To this end, IBM set up a program to develop high-grade cryptosystems to protect its products.
This, in part, led to the implementation of DES (Data Encryption Standard), and in time AES (Advanced Encryption Standard), which we use to this day. These developments didn’t happen overnight, given the competing interests of citizens and shadowy organizations like the NSA. Many cryptographers also made their careers either debunking flawed schemes or introducing ciphers of their own.
This is the story of how the first publicly available encryption algorithm, DES, came to be, as well as how ultimately it was replaced by the more secure AES.
FEISTEL’S FIRST STEPS
Horst Feistel nearly missed out on having any impact on the field of cryptography. After arriving in the USA from Berlin in 1934, he applied for American citizenship only to be placed under house arrest upon the outbreak of World War II.
Even after gaining American citizenship and studying ciphers for the likes of the US Air Force Cambridge Research Center and the Mitre Corporation in the ’60s, Singh alleges that the NSA foiled Feistel’s efforts so it would continue to have a monopoly on cryptographic research.
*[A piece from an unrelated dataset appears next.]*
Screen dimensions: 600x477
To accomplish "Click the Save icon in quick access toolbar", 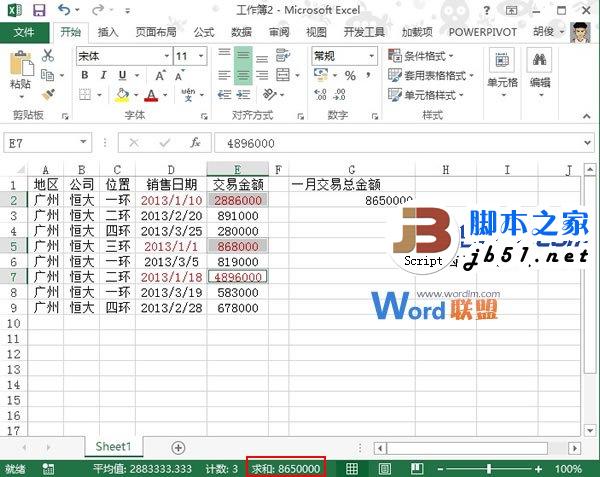I will click(38, 10).
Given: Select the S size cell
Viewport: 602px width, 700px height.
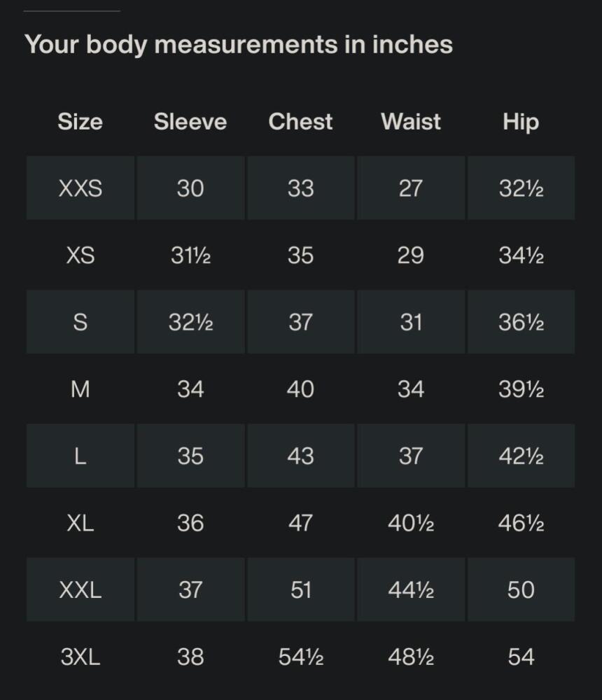Looking at the screenshot, I should coord(81,322).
Feistel eventually landed a job at IBM’s Thomas J. Watson research laboratory. Since 1966, the tech giant had decided to offer data security to its customers. This was very important to Lloyds Banking Group, which was working with IBM on the burgeoning technology of ATMs.
Clearly if financial data like a person’s bank balance were sent to an ATM unencrypted, it would be easy for bad actors to monitor the connection and steal the data. Worse still, the traffic could be manipulated to have the ATM pay out cash even if the balance couldn’t cover it.